Quasar TON 618

This is a submission for Kevin’s No Theme Thursday

Image by Kevin from The Beginning at Last

Kevin’s artistic picture above reminds me of a Quasar, a supermassive black hole emitting enormous amounts of energy.

What is a Quasar ?

A Quasar is a supermassive black hole at the center of a galaxy that is emitting enormous amounts of energy. The quasar is the supermassive black hole plus its accretion disk, the gas it is feeding on and the radiation it emits. The quasar is actively feeding on gas and stars and emitting enormous amounts of radiation in the process. The radiant energy of quasars is enormous; the most powerful quasars have luminosities thousands of times greater than that of a galaxy such as the Milky Way, and millions of times greater than the largest and most luminous stars in the known universe.

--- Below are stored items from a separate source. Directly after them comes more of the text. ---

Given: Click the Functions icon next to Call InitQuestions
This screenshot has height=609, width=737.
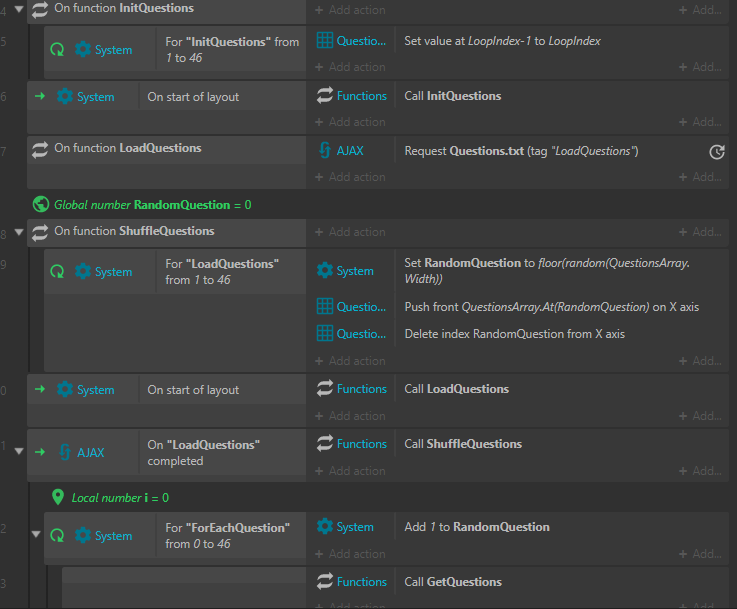Looking at the screenshot, I should 325,95.
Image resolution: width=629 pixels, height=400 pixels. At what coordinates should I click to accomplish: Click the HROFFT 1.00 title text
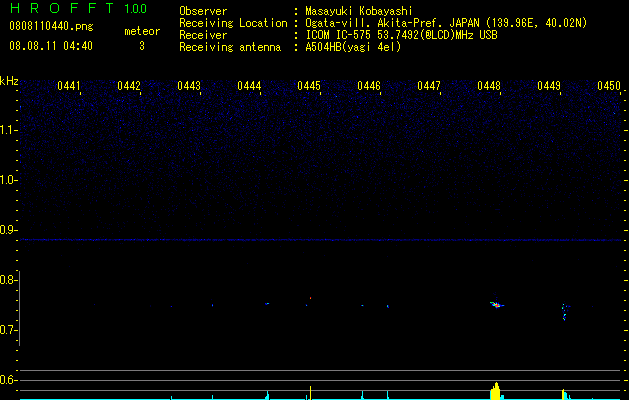click(x=79, y=8)
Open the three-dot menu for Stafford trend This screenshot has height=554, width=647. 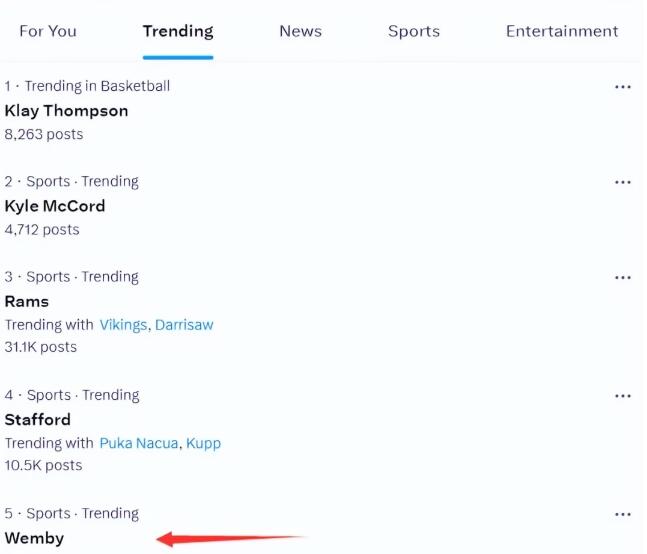(x=623, y=396)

Supermassive black hole at the center of a quasar. Singularity in space devouring matter and light. From Shutterstock Asset id: 2484018599 by Nazarii Neshcherenskyi.

TON 618

TON 618 is a hyper luminous Quasar known to house one of the most massive black holes ever discovered, with an estimated mass of around 40 to 60 billion solar masses. Its luminosity is estimated to be 140 trillion times that of the Sun. The diameter of TON 618 is 780 billion kilometers or 82.6 light-years. Keep in mind that the distance to the moon is 1.3 light seconds and 82.6 light years is more than two billion times larger than that. Our sun is gigantic with a diameter 109 times larger than the diameter of earth. 1.3 million earths could fit inside the volume of our sun. However, in comparison to TON 618, our sun is a lot less than tiny. The diameter of TON 618 is 561 million times larger than that of the sun’s diameter and 177 octillion (an octillion is 27 zeros) suns could fit inside the volume of TON 618. In other words, we are comparing a dust particle to planet earth size wise. I am pretty sure you are not going to be able to imagine this.

Quasar in deep space. Elements of this image furnished by NASA. Asset id: 1758938918. by NASA images.

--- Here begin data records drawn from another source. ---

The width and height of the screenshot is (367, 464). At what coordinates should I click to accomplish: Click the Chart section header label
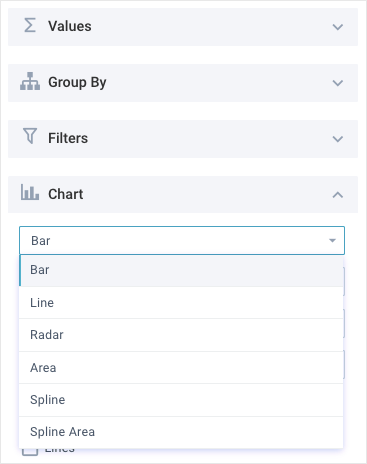(x=66, y=194)
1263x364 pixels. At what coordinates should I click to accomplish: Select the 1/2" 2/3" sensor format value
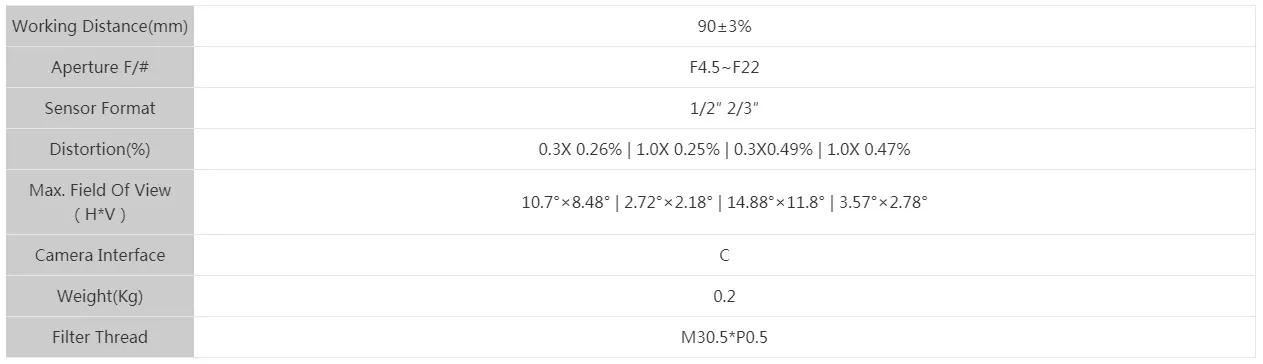pyautogui.click(x=724, y=108)
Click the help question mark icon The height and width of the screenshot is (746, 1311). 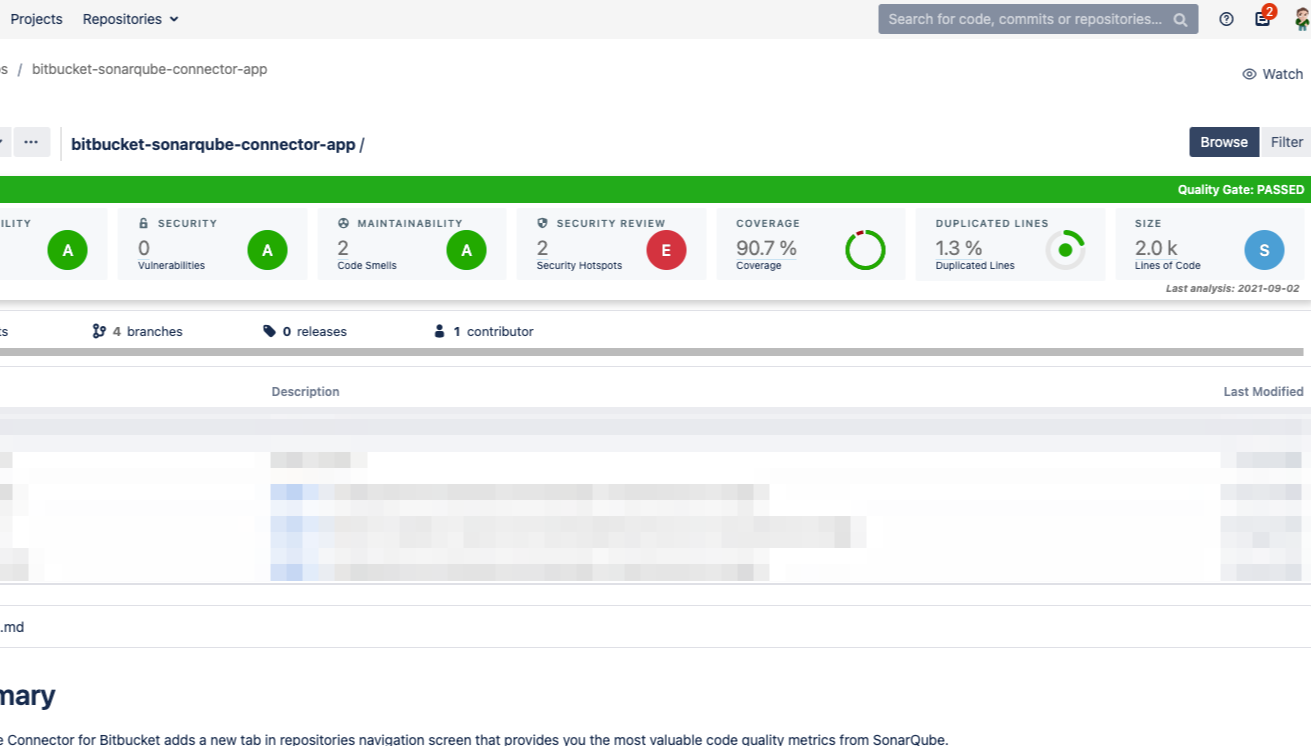click(1226, 19)
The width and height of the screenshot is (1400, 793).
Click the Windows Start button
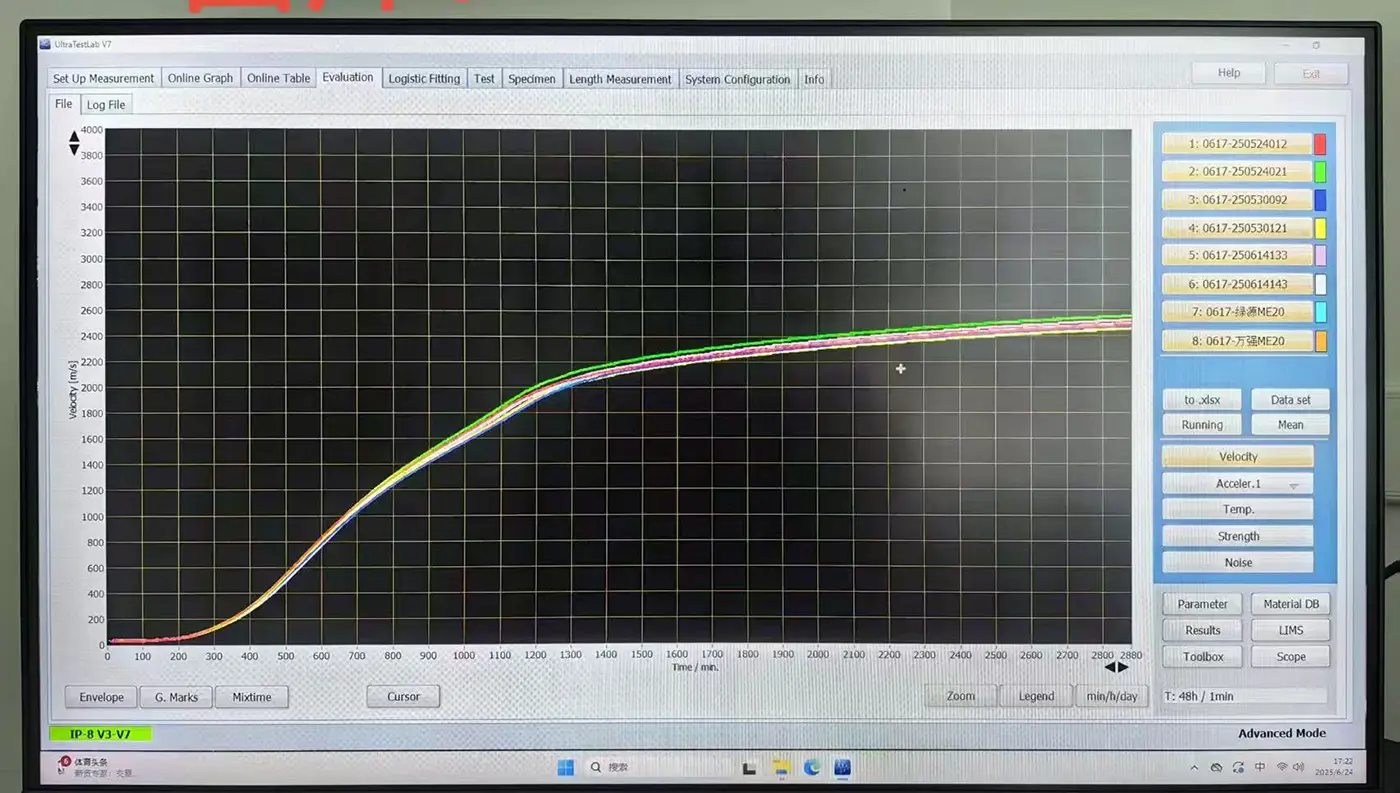[565, 767]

When TON 618 was discovered in 1957, quasars and supermassive black holes were not yet recognized and understood by astronomers. The word quasar inspired shock and awe in every nerd on the planet. The concept of quasars, or quasi-stellar radio sources, wasn’t fully recognized until 1963. When I was a kid in the 1970’s there was a lot of speculation as to what these gigantic ultra bright but far away objects could be. TON 618 is located 18.2 billion light years away. Considering that the reachable limit of the Universe is 16.5 billion light years even if you travel at the speed of light, you could never travel to TON 618 (barring the warp drive in Star Trek).

The Event Horizon

When we are talking about the diameter of a black hole we are not talking about a sphere with a solid surface. The black hole is a sphere, or an oval, wherein gravity is so strong that nothing can escape, not light, not anything. It’s truly black. As you approach the event horizon you become invisible, space deforms, and from the perspective of an outside observer, time appears to stop for someone reaching the event horizon of a black hole. Time will continue for someone falling in, well in some sense. You’ll be transported beyond our universe and time as we know it. We can guess but we can’t really know.

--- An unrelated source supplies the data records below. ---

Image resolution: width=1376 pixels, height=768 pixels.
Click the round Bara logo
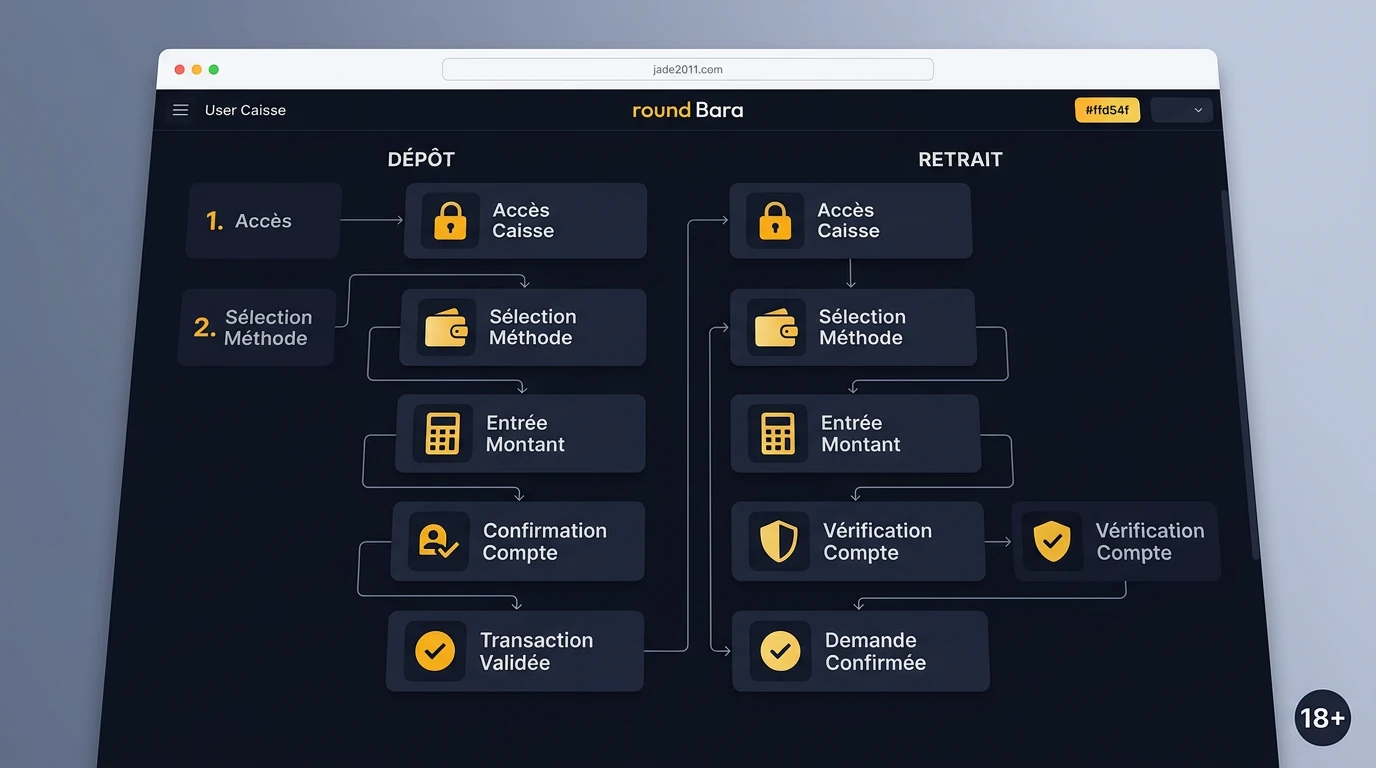[x=688, y=110]
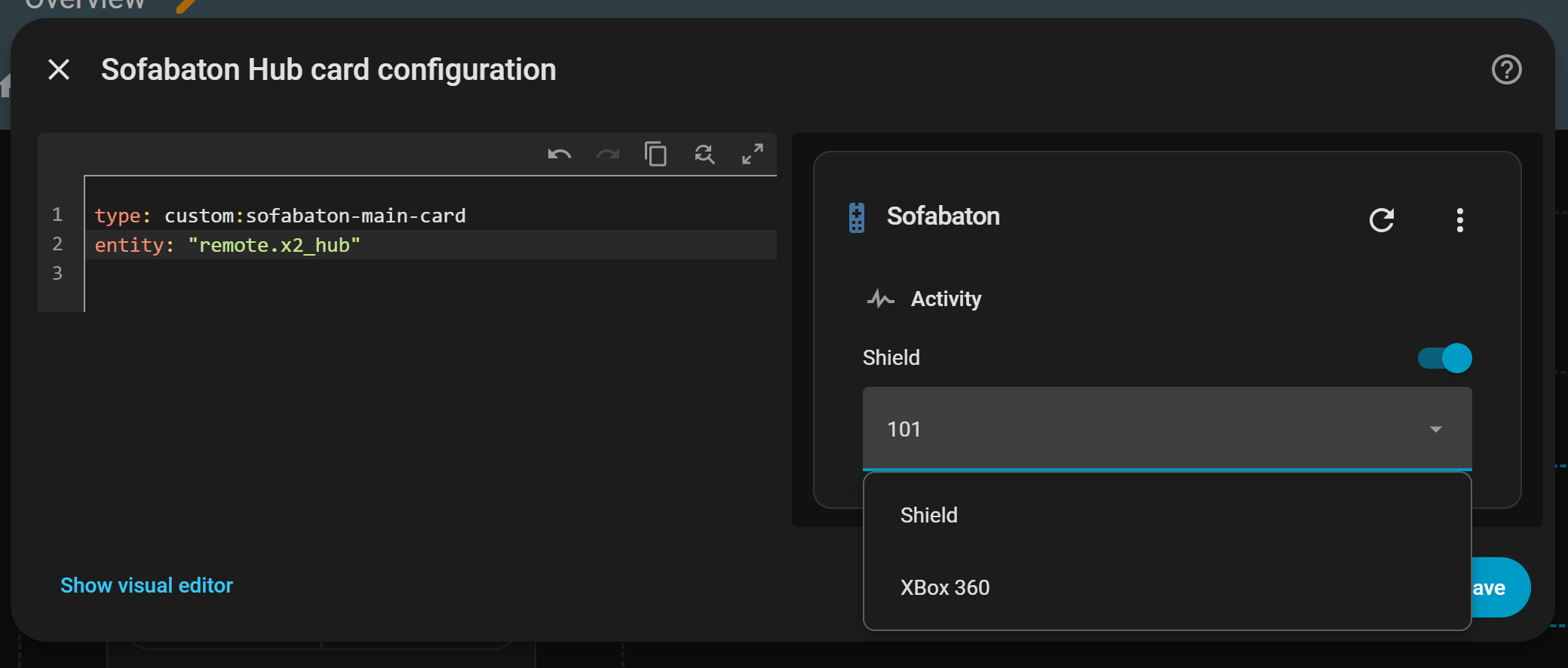Collapse the 101 activity dropdown arrow
The image size is (1568, 668).
point(1435,430)
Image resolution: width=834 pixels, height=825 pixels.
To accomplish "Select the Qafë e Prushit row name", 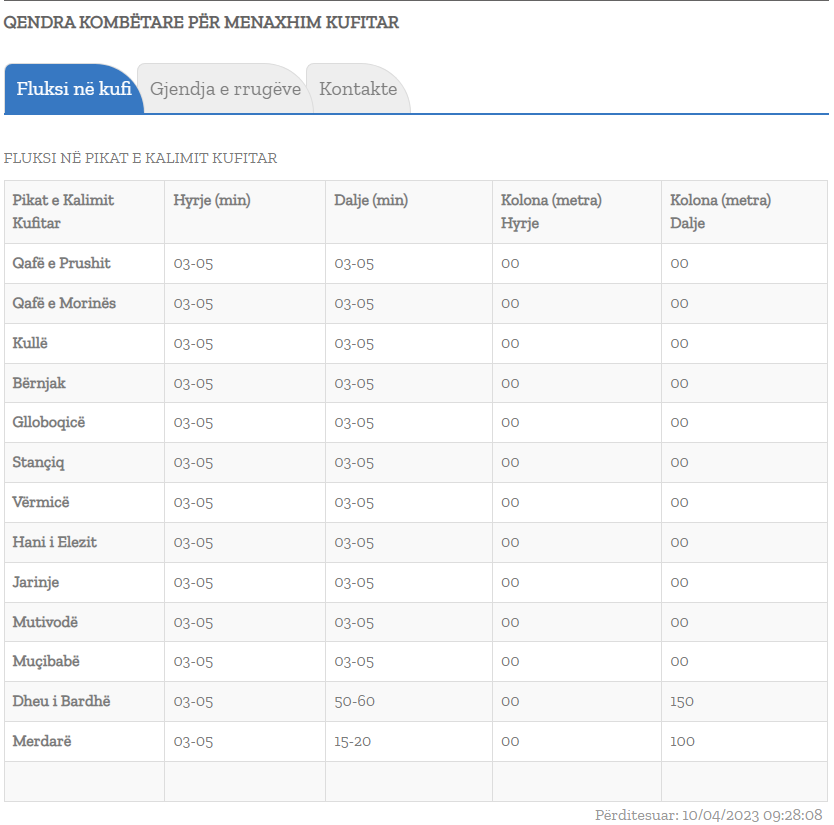I will [x=61, y=264].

When this spaceship reaches the event horizon the time will stop from our perspective, and they will never enter the black hole. From their perspective they will enter right through the event horizon, and they will be transported infinitely far into a future beyond time. Stock AI-generated image ID: 2448481683 AI-generated image Contributor Shutterstock AI Generator.

Black Holes

Black holes are invisible. They are truly black. However, we can see them if they are consuming matter. The matter close to black holes will heat up and glow. The closer to the event horizon the redder it is. It is called an accretion disk as in the depiction above. There are an estimated 100 million black holes in our galaxy, the Milky Way. At the center of the Milky Way is a super massive black hole called Sagittarius A-star. It is 4 million times more massive than our sun. There are supermassive black holes located at the center of most large galaxies. The supermassive black holes are considered to play a crucial role in the formation of galaxies.

3D illustration of giant Black hole in deep space. High quality digital space art in 5K – realistic visualization. Stock Illustration ID: 2476711459 by Vadim Sadovski.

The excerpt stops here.